(Beginning of Information)
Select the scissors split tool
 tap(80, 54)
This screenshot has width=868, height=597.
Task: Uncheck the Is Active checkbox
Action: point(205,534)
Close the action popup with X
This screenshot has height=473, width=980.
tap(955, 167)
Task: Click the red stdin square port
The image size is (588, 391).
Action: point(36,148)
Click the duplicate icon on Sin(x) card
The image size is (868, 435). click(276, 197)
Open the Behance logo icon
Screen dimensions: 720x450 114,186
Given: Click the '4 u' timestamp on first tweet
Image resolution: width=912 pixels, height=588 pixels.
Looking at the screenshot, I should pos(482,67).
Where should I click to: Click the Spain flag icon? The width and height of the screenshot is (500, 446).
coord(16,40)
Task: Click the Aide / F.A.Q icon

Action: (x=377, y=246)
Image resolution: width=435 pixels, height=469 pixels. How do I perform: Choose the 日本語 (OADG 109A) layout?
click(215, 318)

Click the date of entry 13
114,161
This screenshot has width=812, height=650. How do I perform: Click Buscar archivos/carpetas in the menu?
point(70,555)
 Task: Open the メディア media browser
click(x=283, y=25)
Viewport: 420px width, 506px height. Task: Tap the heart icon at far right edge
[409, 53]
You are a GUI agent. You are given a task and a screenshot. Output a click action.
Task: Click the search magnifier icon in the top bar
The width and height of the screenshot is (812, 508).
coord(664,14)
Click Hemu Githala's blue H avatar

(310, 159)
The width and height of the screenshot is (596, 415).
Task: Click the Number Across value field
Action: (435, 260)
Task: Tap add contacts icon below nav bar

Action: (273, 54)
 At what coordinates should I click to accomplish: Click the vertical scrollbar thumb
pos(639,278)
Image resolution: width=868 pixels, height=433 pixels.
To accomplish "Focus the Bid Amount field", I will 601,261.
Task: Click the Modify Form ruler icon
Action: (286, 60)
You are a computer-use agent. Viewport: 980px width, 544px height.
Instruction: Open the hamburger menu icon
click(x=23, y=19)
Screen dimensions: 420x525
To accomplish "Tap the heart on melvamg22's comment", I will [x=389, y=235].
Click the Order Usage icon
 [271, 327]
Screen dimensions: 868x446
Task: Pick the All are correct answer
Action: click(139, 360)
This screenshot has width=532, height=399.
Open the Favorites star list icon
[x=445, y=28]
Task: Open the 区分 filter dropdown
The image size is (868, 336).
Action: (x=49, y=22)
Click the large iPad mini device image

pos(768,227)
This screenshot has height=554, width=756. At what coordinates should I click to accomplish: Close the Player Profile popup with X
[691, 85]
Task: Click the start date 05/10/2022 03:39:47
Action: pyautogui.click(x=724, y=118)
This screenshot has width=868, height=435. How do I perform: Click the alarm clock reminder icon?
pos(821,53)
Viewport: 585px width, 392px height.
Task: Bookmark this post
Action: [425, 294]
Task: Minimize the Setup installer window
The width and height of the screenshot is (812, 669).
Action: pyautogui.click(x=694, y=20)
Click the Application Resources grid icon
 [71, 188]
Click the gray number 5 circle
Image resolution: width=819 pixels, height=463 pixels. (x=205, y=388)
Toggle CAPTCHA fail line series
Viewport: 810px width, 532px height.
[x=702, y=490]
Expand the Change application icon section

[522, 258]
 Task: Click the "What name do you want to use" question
(End of Information)
For this exercise, reproduce exactly each line from the one containing "Toggle CAPTCHA fail line series" through the last line of the data, and no others.

Toggle CAPTCHA fail line series
Viewport: 810px width, 532px height.
[x=702, y=490]
Expand the Change application icon section

[522, 258]
 Task: Click the "What name do you want to use" question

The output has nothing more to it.